Непонятно для меня, как смеют одряхлевшие мужья ревновать исполненных жизни и красоты, не изживших своей молодости жен, какова Алла. Это все равно, что розу, цветущую на розовом кусте, сорвать и спрятать под подушку, чтобы не смели вдыхать ее аромат и любоваться ею.
За это время (5 дней), в какое я не брала в руки мое “Преходящее”, – взяли несколько городов и отдали несколько городов.
Лазарет переполнился ранеными. Раздавались в немногих уцелевших церквях слова чудной молитвы: Господи владыка живота моего.

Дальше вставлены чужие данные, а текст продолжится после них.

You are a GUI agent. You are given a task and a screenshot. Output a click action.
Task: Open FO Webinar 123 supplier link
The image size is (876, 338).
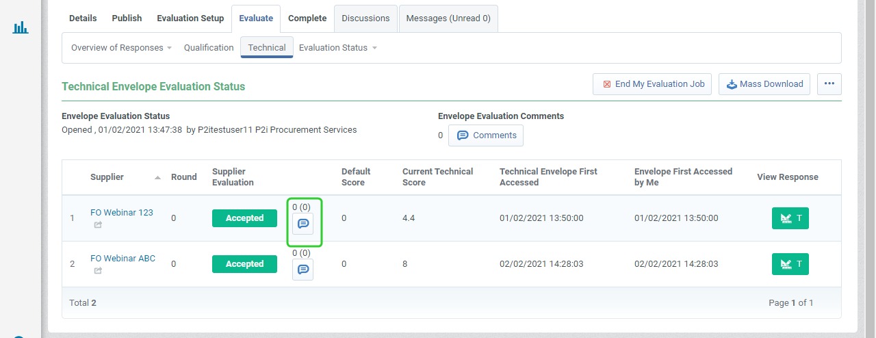(x=122, y=213)
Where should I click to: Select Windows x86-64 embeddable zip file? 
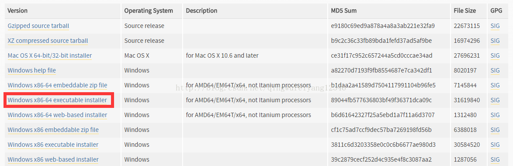(57, 85)
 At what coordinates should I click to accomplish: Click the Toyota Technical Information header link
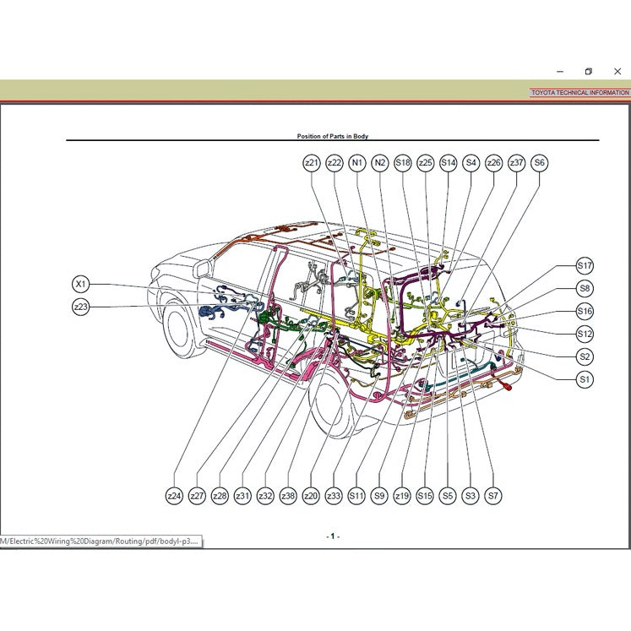point(579,93)
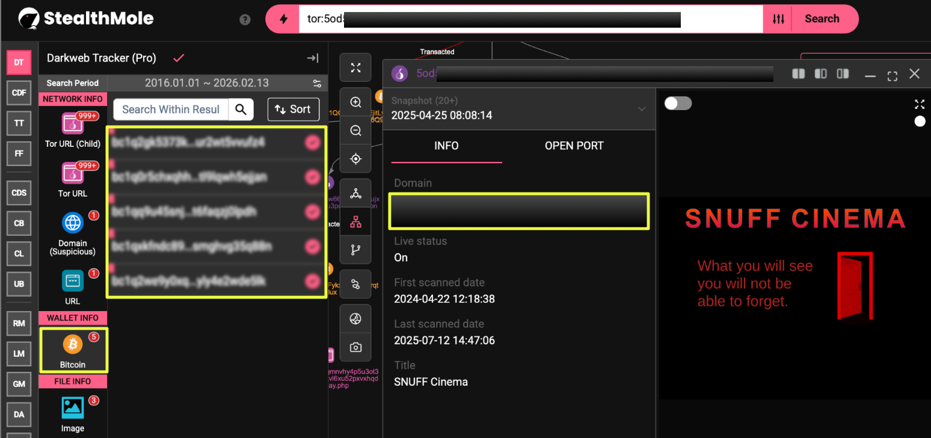Image resolution: width=931 pixels, height=438 pixels.
Task: Toggle the check on the last bitcoin address
Action: point(312,281)
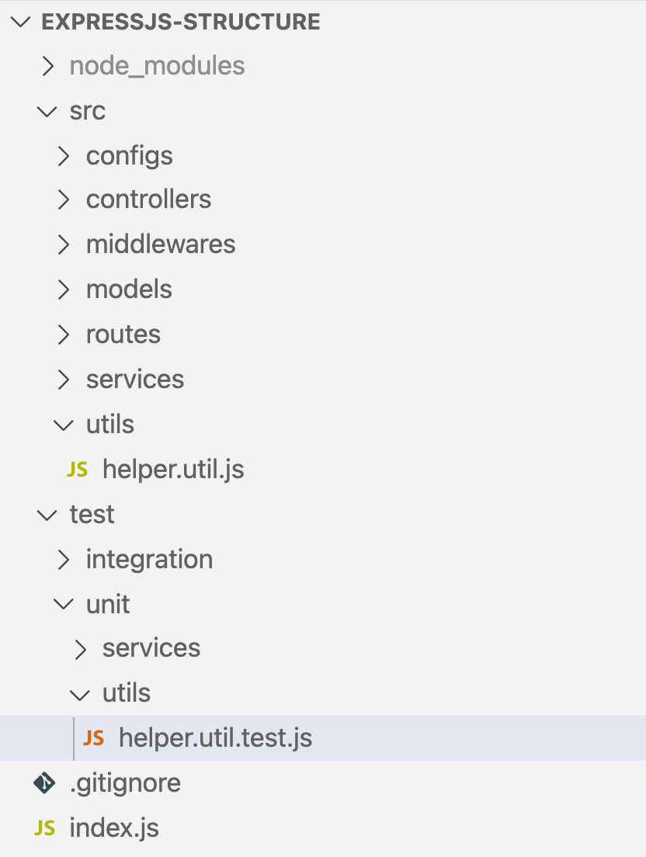Screen dimensions: 646x857
Task: Click the JS icon beside helper.util.test.js
Action: click(x=95, y=738)
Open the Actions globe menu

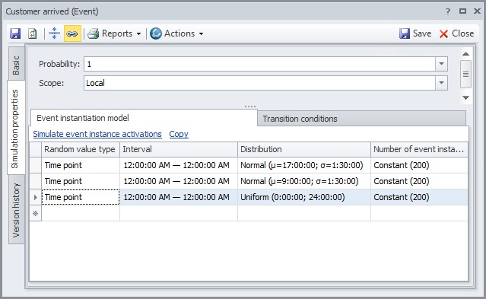[176, 33]
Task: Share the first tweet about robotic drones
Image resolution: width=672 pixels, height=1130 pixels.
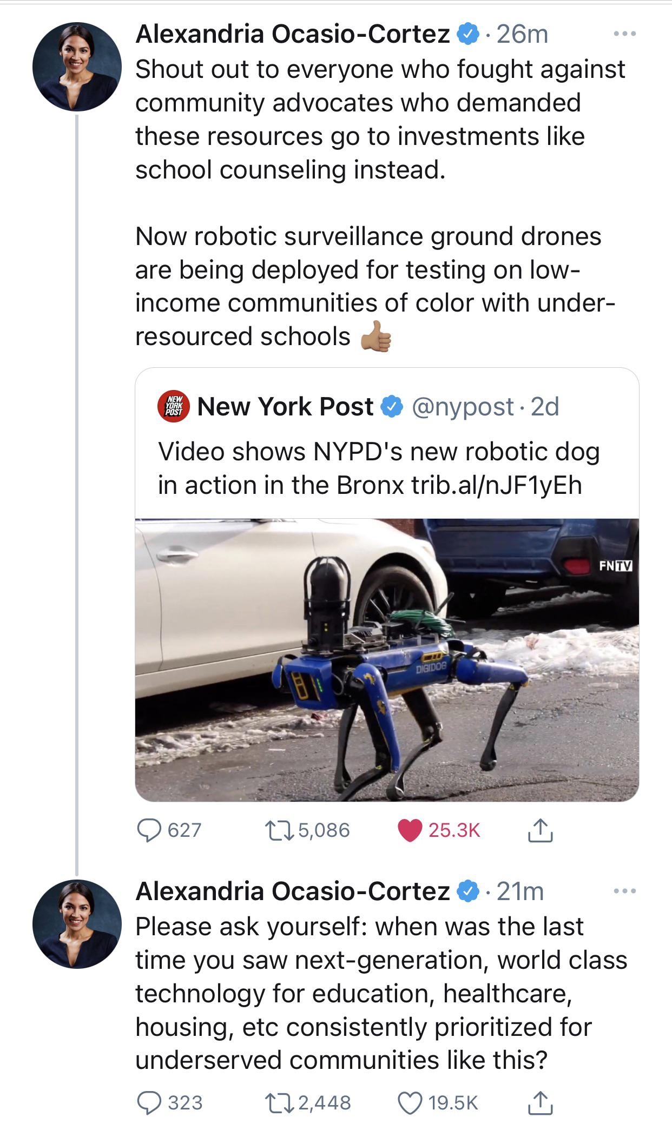Action: pyautogui.click(x=539, y=830)
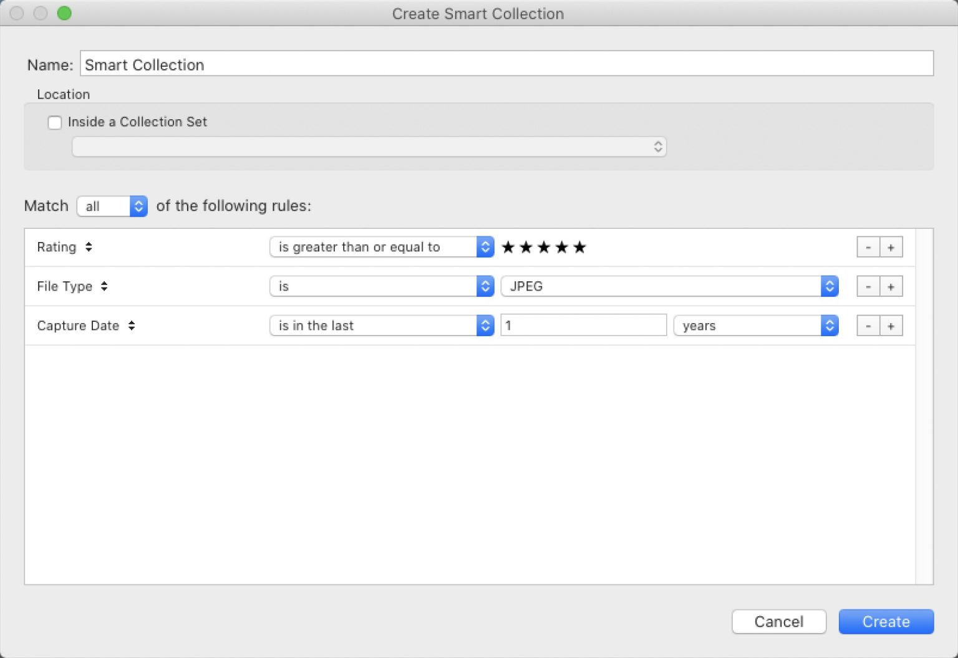
Task: Click the add rule button on Rating row
Action: 892,247
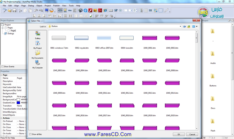Select the Cut scissors toolbar icon
Image resolution: width=234 pixels, height=139 pixels.
[20, 11]
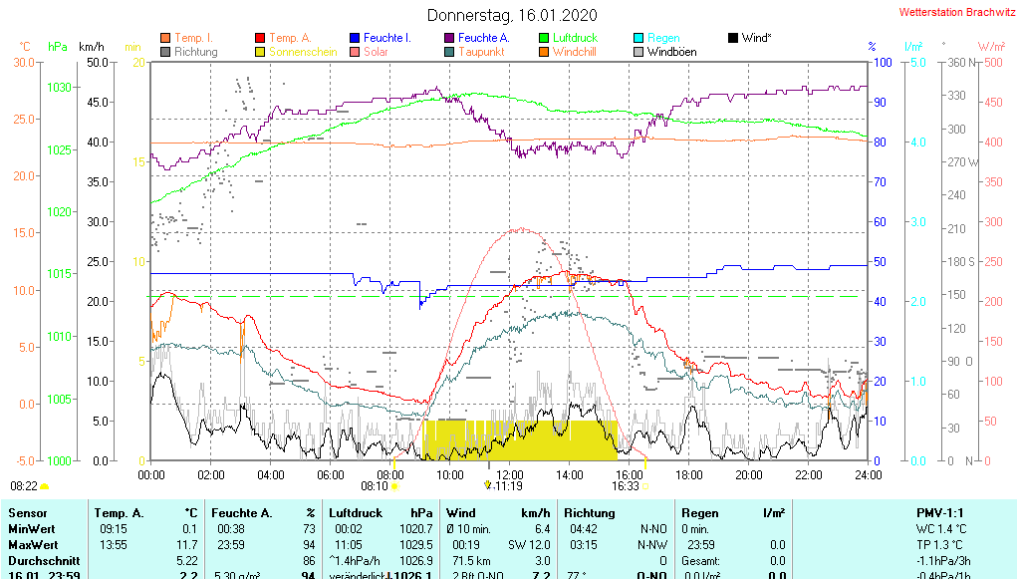
Task: Click the gray Richtung legend swatch
Action: click(x=165, y=52)
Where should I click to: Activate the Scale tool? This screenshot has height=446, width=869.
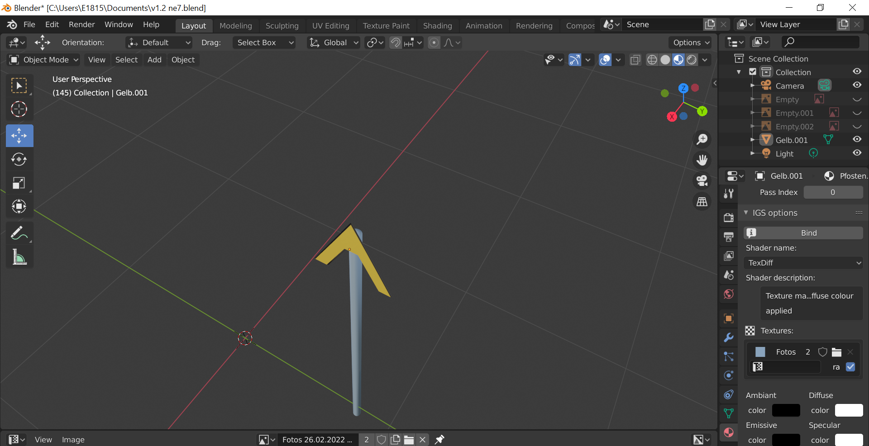(19, 183)
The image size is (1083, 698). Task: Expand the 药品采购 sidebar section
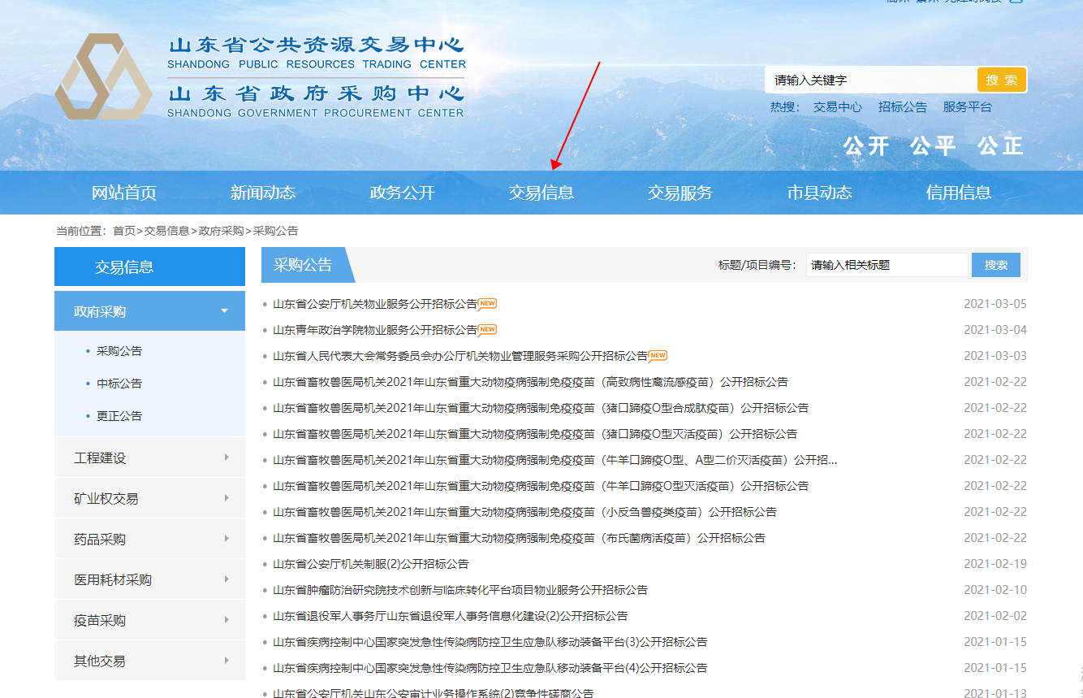click(149, 539)
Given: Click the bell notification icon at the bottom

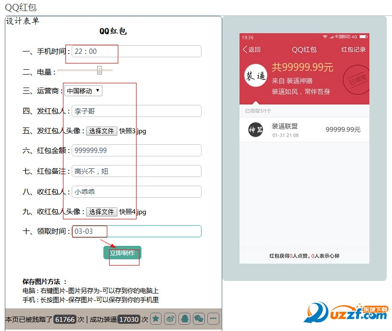Looking at the screenshot, I should tap(185, 319).
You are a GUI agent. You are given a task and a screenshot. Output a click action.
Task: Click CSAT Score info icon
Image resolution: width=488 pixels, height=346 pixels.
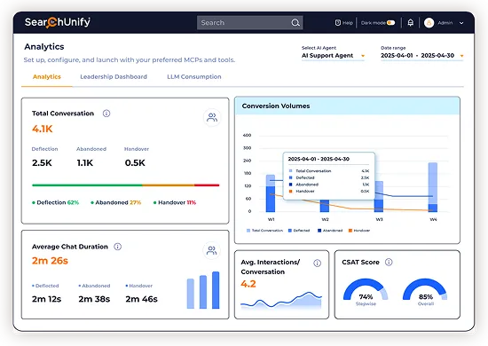[389, 262]
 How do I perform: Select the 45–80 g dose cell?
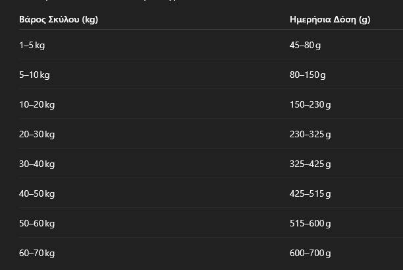click(305, 46)
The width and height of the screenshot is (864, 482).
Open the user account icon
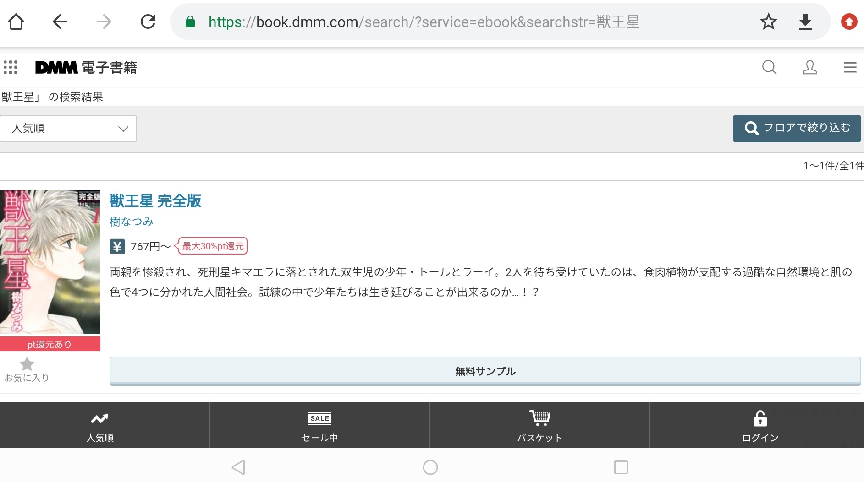click(x=809, y=67)
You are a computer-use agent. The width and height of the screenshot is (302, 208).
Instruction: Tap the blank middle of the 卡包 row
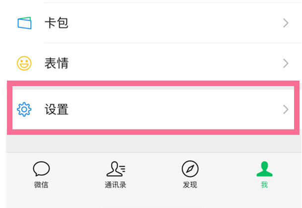tap(174, 23)
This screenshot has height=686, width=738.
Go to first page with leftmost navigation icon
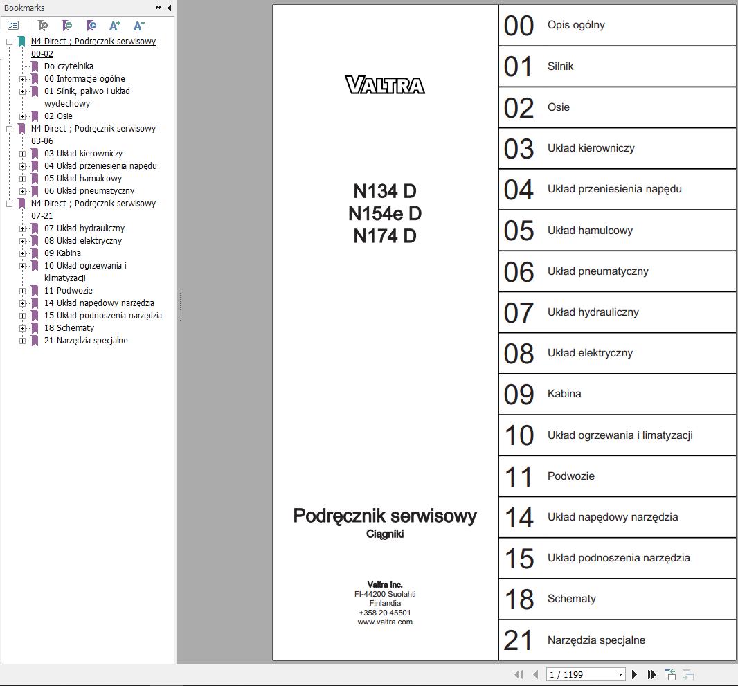point(519,674)
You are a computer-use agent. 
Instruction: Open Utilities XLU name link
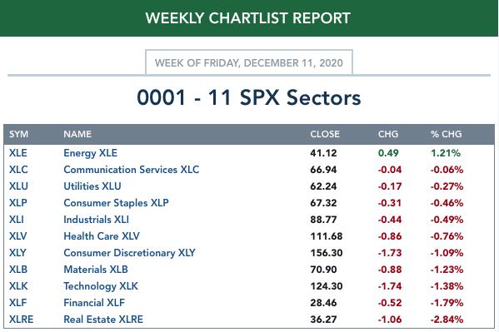coord(92,186)
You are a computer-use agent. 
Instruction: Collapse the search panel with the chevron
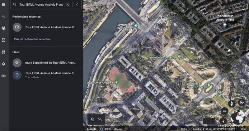click(x=77, y=5)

Приходили из своей нахолодавшей комнаты дети, живущие впроголодь, и что-то мы тут комбинировали, чтобы обмануть их голод.
Приходила Анна и принесла с собой чистоту, трезвение, воздух катакомб (за это ей земной поклон).
Продолжала мучиться Женя[644] между истеричной матерью и буйным, раздвоенным сыном.
Разбежались глаза у Инны (на почве цинги). И сожгла (!) она карточку, на которую мы – то есть дети – могли бы получить четыре кило картошки. И сидят без продуктов.
Пришло известие, что Сергея вызвали в военкомат. А раньше – что 17-го у него последний экзамен для перехода – сверхсрочного – на 5-й курс.
Пришло известие, что скоро может приехать Ника. И что у него туберкулез. Температура каждый день, и нет аппетита.
Пришло письмо от Ольги – копия с Аничкиного письма ко мне (не отосланного), где есть жуткие слова девочки: Мама говорит: “лучше бы я умерла, чем эта потеря” (сундучка с моим “преходящим и вечным” и стихами!). Бывает же такая омраченность сознания, такое исчезновение мерила духовных ценностей. Я даже рада, что “стало как не бывшее” многое из того, что Ольга в этот сундучок заключила.
Поставили в МХАТе булгаковского “Пушкина”[645].
Одобрили в Литературном институте Алексовы[646] рассказы, и он зачислен заочником, и мы будем вместе заниматься “языкознанием”.
У Татьяны Владимировны[647] – подруги Даниила – глаза коричнево-серые, и часто выражение их (иногда ласково и горячо на меня смотрит) воскрешает между нами тень моей покойной сестры, Насти. Жозефина (приятельница в общей нашей молодости) воскрешает (вернее, откуда-то вызывает) образ Зелениной – из чего и замечаю, что за год войны она ушла из-под здешнего солнца. Или очень тоскует обо мне под здешним солнцем, не зная, жива ли я. Алла приносит нередко мне лицо – и внутреннее, и внешнее – ее отца. И касание его к моей жизни. Дима всегда приводит с собой Наташу (его мать), Евгения Сергеевна[648] – Надежду Сергеевну и сестру Жени – Таню[649], недавно умершую. Никогда еще, кажется, умершие не были так близки к нам, живым, как в этот год войны. Или это свойственно лишь мне, моя личная “навья тропа”. Навьи чары – какие так сильно чувствовал в себе и в жизни Сологуб.